- [Exercise prompt]: Reproduce all of the data exactly, with no line skipped.

[Collected data entries]

%%

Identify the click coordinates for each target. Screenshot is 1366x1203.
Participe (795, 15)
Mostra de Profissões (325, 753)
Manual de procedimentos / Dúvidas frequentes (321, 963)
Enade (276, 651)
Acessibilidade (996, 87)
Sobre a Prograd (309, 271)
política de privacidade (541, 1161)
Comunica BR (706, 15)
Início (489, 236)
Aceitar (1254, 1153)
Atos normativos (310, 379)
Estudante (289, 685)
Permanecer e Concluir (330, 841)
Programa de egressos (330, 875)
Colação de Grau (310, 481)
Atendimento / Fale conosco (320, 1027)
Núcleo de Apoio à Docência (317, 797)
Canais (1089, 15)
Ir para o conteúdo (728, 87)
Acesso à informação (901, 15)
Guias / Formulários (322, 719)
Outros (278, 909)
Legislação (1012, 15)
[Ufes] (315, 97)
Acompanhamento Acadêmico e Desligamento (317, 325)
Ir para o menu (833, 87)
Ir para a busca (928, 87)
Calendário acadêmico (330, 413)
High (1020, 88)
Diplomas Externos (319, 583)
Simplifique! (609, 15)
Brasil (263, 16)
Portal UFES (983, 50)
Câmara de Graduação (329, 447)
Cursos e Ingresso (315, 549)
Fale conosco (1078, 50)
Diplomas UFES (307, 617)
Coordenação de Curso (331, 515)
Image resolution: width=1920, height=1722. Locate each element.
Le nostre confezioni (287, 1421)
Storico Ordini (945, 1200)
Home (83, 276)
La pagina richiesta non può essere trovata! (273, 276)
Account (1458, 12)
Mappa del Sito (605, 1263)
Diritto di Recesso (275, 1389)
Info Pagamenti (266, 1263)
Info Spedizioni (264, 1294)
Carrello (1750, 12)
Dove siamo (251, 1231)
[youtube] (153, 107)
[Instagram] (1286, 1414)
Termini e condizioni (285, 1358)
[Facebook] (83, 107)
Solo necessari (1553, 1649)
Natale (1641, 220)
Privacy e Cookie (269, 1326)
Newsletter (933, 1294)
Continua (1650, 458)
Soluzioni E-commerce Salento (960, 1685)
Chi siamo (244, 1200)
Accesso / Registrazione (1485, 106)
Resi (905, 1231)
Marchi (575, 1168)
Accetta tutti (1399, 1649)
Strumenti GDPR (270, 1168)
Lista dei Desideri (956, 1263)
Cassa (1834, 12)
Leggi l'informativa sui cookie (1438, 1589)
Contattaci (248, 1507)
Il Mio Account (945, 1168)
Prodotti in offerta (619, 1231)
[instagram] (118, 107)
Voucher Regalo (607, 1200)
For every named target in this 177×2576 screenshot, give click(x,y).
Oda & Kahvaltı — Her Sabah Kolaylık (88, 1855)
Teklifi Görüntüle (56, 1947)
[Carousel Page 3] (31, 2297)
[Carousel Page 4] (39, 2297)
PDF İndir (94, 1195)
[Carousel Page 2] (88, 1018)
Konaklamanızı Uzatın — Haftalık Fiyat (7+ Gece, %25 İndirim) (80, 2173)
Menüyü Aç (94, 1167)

%%

- [The answer]:
Identify the click coordinates for each target. Screenshot is 1366x1203.
Participe (795, 15)
Mostra de Profissões (325, 753)
Manual de procedimentos / Dúvidas frequentes (321, 963)
Enade (276, 651)
Acessibilidade (996, 87)
Sobre a Prograd (309, 271)
política de privacidade (541, 1161)
Comunica BR (706, 15)
Início (489, 236)
Aceitar (1254, 1153)
Atos normativos (310, 379)
Estudante (289, 685)
Permanecer e Concluir (330, 841)
Programa de egressos (330, 875)
Colação de Grau (310, 481)
Atendimento / Fale conosco (320, 1027)
Núcleo de Apoio à Docência (317, 797)
Canais (1089, 15)
Ir para o conteúdo (728, 87)
Acesso à informação (901, 15)
Guias / Formulários (322, 719)
Outros (278, 909)
Legislação (1012, 15)
[Ufes] (315, 97)
Acompanhamento Acadêmico e Desligamento (317, 325)
Ir para o menu (833, 87)
Ir para a busca (928, 87)
Calendário acadêmico (330, 413)
High (1020, 88)
Diplomas Externos (319, 583)
Simplifique! (609, 15)
Brasil (263, 16)
Portal UFES (983, 50)
Câmara de Graduação (329, 447)
Cursos e Ingresso (315, 549)
Fale conosco (1078, 50)
Diplomas UFES (307, 617)
Coordenação de Curso (331, 515)
Image resolution: width=1920, height=1722. Locate each element.
Le nostre confezioni (287, 1421)
Storico Ordini (945, 1200)
Home (83, 276)
La pagina richiesta non può essere trovata! (273, 276)
Account (1458, 12)
Mappa del Sito (605, 1263)
Diritto di Recesso (275, 1389)
Info Pagamenti (266, 1263)
Info Spedizioni (264, 1294)
Carrello (1750, 12)
Dove siamo (251, 1231)
[youtube] (153, 107)
[Instagram] (1286, 1414)
Termini e condizioni (285, 1358)
[Facebook] (83, 107)
Solo necessari (1553, 1649)
Natale (1641, 220)
Privacy e Cookie (269, 1326)
Newsletter (933, 1294)
Continua (1650, 458)
Soluzioni E-commerce Salento (960, 1685)
Chi siamo (244, 1200)
Accesso / Registrazione (1485, 106)
Resi (905, 1231)
Marchi (575, 1168)
Accetta tutti (1399, 1649)
Strumenti GDPR (270, 1168)
Lista dei Desideri (956, 1263)
Cassa (1834, 12)
Leggi l'informativa sui cookie (1438, 1589)
Contattaci (248, 1507)
Il Mio Account (945, 1168)
Prodotti in offerta (619, 1231)
[instagram] (118, 107)
Voucher Regalo (607, 1200)
For every named target in this 177×2576 screenshot, give click(x,y).
Oda & Kahvaltı — Her Sabah Kolaylık (88, 1855)
Teklifi Görüntüle (56, 1947)
[Carousel Page 3] (31, 2297)
[Carousel Page 4] (39, 2297)
PDF İndir (94, 1195)
[Carousel Page 2] (88, 1018)
Konaklamanızı Uzatın — Haftalık Fiyat (7+ Gece, %25 İndirim) (80, 2173)
Menüyü Aç (94, 1167)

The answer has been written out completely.